To put it in measurable terms, early scores ahead of the film’s release include a 47% mark on Rotten Tomatoes and a 50 on Metacritic. Here’s what the critics are saying:
Carlos Aguilar gave a fairly favorable review for The Wrap:
Although Luck can’t reach the sophistication level of the best Pixar features, it stands as a far more accomplished effort from a technical standpoint and in the resonance of its story than the dime-a-dozen, talking-animal cash cows infested with vapid pop-culture references that have become the new standard in Hollywood animated releases.
Chief critic at The Telegraph, Robbie Collins, says the film hits where it counts:
Sparklingly directed by Peggy Holmes, a Lasseter protégée who served her time on two straight-to-video Tinker Bells, Luck contains all the warmth and ingenuity that was nowhere to be found in Pixar’s own recent Lightyear, and has the attitude – if not always the supreme clarity and craftsmanship – of his old studio’s vintage productions.

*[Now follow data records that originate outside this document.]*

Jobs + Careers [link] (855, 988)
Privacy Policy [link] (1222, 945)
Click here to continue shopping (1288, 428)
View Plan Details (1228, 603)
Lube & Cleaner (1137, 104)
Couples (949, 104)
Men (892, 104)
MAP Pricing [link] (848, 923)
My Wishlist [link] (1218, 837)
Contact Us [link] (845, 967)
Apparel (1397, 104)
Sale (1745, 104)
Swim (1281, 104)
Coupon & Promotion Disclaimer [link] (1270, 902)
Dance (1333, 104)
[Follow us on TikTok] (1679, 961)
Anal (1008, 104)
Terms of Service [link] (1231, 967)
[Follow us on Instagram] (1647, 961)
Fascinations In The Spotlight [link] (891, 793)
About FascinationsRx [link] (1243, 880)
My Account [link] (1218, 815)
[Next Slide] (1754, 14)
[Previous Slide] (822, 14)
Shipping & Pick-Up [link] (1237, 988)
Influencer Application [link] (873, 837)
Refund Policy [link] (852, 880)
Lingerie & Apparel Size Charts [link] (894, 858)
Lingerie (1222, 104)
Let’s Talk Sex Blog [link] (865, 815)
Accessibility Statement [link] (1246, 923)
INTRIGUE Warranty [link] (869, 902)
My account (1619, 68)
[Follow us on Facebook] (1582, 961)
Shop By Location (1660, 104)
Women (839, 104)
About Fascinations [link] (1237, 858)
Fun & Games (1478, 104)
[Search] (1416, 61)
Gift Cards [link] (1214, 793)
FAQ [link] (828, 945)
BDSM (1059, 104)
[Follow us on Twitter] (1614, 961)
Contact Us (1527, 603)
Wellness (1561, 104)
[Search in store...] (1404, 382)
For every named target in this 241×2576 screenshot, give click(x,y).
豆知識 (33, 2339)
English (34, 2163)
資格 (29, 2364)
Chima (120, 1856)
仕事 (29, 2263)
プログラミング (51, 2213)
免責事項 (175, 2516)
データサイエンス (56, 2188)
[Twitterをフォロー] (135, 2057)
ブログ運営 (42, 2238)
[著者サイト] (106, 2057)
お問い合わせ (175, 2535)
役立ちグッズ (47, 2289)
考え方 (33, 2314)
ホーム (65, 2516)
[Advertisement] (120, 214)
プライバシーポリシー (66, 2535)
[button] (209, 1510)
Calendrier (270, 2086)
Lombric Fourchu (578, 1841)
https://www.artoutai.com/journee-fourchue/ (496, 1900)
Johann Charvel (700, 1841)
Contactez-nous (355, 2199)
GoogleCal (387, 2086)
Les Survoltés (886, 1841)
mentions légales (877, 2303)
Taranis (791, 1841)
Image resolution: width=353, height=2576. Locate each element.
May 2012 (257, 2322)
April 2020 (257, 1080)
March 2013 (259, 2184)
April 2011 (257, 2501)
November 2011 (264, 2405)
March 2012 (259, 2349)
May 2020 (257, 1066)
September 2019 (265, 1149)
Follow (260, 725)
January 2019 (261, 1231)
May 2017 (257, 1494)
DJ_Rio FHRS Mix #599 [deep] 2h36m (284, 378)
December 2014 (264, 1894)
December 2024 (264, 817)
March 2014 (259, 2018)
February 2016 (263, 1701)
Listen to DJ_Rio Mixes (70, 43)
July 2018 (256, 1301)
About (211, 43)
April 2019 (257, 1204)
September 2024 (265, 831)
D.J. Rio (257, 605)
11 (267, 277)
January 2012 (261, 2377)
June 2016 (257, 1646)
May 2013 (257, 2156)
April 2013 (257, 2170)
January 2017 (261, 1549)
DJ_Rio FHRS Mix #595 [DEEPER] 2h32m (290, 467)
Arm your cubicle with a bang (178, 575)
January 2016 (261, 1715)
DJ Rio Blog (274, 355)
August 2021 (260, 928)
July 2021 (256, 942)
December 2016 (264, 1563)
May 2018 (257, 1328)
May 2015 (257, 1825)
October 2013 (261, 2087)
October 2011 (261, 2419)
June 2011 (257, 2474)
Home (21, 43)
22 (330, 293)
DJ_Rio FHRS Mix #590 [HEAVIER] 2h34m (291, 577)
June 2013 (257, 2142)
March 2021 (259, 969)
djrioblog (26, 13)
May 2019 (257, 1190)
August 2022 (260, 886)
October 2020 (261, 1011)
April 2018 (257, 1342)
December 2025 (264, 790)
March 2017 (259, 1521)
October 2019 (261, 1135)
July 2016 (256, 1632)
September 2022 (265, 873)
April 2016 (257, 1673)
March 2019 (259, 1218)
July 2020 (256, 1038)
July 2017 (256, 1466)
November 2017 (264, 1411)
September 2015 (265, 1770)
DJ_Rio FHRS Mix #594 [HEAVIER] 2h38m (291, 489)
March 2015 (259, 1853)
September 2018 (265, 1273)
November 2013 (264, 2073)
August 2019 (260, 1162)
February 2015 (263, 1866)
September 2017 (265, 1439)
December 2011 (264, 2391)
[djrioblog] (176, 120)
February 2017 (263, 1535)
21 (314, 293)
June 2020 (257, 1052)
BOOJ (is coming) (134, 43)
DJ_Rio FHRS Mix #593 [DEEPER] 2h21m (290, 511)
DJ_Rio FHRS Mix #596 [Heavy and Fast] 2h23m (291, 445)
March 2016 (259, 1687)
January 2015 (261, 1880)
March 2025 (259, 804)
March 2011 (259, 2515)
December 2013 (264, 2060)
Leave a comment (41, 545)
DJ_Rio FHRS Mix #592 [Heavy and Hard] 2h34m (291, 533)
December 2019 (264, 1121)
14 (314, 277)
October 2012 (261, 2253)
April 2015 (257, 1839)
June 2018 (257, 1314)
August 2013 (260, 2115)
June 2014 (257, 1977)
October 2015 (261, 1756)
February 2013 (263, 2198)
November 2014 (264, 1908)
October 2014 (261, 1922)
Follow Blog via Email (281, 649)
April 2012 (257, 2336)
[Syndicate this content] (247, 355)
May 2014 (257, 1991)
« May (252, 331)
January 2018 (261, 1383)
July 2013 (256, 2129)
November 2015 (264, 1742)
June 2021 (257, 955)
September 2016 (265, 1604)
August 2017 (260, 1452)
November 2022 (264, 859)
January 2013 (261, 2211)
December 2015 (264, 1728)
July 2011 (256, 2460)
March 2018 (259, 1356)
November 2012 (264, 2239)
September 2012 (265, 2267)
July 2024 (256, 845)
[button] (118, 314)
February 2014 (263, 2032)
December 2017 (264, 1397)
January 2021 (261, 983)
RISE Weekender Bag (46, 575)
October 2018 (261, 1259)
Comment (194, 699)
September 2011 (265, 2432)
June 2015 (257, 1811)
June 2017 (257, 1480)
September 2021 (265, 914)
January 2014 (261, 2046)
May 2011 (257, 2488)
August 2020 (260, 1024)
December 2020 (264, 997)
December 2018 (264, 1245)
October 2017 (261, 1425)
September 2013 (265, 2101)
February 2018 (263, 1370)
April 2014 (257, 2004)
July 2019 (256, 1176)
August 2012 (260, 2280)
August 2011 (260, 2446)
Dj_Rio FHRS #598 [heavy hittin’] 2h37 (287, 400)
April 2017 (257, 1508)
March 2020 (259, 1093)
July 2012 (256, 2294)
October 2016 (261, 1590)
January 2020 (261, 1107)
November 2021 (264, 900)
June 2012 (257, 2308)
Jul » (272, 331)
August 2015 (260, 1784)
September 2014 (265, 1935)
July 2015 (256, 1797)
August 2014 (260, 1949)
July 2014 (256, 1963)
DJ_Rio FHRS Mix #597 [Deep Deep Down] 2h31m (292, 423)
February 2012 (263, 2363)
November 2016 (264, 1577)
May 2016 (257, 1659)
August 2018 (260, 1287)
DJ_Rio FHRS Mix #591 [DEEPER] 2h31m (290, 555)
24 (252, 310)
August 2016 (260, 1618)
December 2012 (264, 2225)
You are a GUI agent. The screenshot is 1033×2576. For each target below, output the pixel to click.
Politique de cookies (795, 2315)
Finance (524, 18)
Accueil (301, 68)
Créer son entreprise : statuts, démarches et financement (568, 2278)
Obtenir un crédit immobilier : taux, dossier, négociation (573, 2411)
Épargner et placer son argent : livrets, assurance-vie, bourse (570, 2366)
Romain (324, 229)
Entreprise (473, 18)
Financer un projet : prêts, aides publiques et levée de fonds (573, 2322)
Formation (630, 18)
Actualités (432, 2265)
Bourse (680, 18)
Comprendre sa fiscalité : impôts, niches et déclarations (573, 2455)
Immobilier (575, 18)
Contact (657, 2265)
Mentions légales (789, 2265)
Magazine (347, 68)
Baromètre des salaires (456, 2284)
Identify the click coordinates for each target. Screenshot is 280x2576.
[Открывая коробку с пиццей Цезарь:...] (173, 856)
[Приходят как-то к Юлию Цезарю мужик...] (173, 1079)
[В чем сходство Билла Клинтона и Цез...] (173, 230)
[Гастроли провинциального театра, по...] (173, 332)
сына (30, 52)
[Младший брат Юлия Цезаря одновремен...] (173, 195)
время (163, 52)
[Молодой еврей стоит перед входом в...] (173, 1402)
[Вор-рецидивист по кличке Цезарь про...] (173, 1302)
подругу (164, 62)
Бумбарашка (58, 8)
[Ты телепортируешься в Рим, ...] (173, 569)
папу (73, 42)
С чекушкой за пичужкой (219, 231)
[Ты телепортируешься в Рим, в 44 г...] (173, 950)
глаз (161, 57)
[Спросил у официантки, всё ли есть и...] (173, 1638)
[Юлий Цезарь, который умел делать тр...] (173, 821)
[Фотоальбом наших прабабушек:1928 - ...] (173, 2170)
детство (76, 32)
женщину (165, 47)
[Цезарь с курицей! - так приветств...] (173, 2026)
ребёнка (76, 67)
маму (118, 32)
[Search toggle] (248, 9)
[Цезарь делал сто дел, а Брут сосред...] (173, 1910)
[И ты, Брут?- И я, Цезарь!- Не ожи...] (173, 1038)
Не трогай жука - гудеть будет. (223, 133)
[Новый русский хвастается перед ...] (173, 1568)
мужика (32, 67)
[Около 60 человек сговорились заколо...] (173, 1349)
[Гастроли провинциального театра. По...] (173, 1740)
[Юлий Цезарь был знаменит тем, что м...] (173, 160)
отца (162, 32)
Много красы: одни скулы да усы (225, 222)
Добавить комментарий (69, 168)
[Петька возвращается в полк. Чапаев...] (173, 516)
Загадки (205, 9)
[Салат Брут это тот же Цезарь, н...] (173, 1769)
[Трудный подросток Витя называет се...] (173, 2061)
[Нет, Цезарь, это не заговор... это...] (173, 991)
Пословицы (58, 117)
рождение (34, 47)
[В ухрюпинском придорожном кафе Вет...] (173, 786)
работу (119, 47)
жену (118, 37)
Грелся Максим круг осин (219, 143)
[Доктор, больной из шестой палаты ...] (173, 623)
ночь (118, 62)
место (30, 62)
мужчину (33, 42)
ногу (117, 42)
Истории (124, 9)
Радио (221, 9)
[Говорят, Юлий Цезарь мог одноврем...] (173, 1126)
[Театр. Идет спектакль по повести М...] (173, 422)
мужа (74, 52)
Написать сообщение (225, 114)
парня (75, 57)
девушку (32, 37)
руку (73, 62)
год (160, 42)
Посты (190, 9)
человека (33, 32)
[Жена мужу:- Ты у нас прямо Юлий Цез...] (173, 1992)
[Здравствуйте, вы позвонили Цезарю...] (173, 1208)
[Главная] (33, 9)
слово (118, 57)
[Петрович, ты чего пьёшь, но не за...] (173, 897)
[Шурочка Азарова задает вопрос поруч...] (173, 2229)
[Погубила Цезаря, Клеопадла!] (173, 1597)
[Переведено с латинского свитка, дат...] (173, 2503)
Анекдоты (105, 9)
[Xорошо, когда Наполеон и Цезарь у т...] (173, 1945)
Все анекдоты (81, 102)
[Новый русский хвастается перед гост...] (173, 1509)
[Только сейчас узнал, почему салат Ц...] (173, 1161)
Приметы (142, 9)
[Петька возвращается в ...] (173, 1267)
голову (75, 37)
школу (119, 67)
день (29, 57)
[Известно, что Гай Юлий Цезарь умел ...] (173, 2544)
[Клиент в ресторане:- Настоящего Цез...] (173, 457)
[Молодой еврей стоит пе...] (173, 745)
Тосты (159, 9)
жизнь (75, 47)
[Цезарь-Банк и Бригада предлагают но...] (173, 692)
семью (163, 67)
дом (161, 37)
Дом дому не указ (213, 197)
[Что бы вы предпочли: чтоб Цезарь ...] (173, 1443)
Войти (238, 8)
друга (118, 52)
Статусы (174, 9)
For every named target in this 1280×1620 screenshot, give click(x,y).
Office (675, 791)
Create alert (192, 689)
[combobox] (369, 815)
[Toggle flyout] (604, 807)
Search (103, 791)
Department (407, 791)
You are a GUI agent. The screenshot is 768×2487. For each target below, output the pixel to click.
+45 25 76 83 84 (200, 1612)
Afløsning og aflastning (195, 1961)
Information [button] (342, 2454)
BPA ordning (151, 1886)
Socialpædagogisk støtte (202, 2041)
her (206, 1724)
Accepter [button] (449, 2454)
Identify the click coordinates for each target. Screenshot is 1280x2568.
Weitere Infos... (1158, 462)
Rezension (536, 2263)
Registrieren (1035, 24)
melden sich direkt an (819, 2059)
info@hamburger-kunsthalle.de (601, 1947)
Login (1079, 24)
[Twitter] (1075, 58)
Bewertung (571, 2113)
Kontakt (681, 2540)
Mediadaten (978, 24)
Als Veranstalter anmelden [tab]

Amy Amatangelo at Paste, however, was less impressed:
The plot of Luck is far too dense and convoluted. I suspect the movie’s target audience won’t have the patience for it. Maybe they will be distracted by the sparkly crystals and funny unicorns. But at 106 minutes, the movie’s length and intricate plot will probably leave most kids slightly bored. (In my very unscientific study of two children, the movie kind of lost them at the midway point.)
Hoai-Tran Bui of Slashfilm placed the film against Ghibli and Pixar projects and was unimpressed:
Luck might be a fun time if it weren’t so clearly reminiscent of other, better movies. But apart from some genuinely stunning visuals (the design of the Land of Luck in particular is a beautiful piece of retrofuturism with a fantasy twist), Luck can’t help but feeling like a Ghibli film processed through a Pixar formula. The gentle whimsy and imaginative world of Ghibli is there, as is the Pixar tendency to cleverly turn high-concept ideas into mundane bureaucratic structures. It doesn’t help that its story and even some of its imagery is plainly inspired by Ghibli’s The Cat Returns, a 2002 fantasy film directed by Hiroyuki Morita that followed a teenage girl who finds herself invited to the fantastical land of cats. The funny thing is, Pixar has taken elements from Ghibli films before (Lasseter is a known fan of the Japanese animation studio), but recycled them in exciting and interesting ways – the Spirited Away influences in Coco and the ecstatic flight scene in Toy Story being just a couple. In Luck, those nods only feel like a halfhearted way to capture the magic of both Ghibli and Pixar.
David Ehrlich of Indiewire also drew comparisons to Ghibli and Pixar and felt that Luck came up short:
The magical world of Luck has none of the workaday creativeness that allowed Monsters, Inc. to tickle the imagination, none of the narrative integrity that allowed Inside Out to conflate characters with emotions, and none of the wonder that allowed the bathhouse in Spirited Away to seem like a real place that existed just out of sight. Credited to Jonathan Aibel, Glenn Berger, and Kiel Murray, the film’s script isn’t arranged like a story so much as a parade of semi-related stimuli. Here are some bunnies in hazmat suits, there’s a dragon voiced by Jane Fonda, now Sam has to pretend that she’s Latvian (don’t ask). That building seems copy-pasted from Asgard, those two are connected by high-speed bumper cars, and all of them seem to be made out of plastic.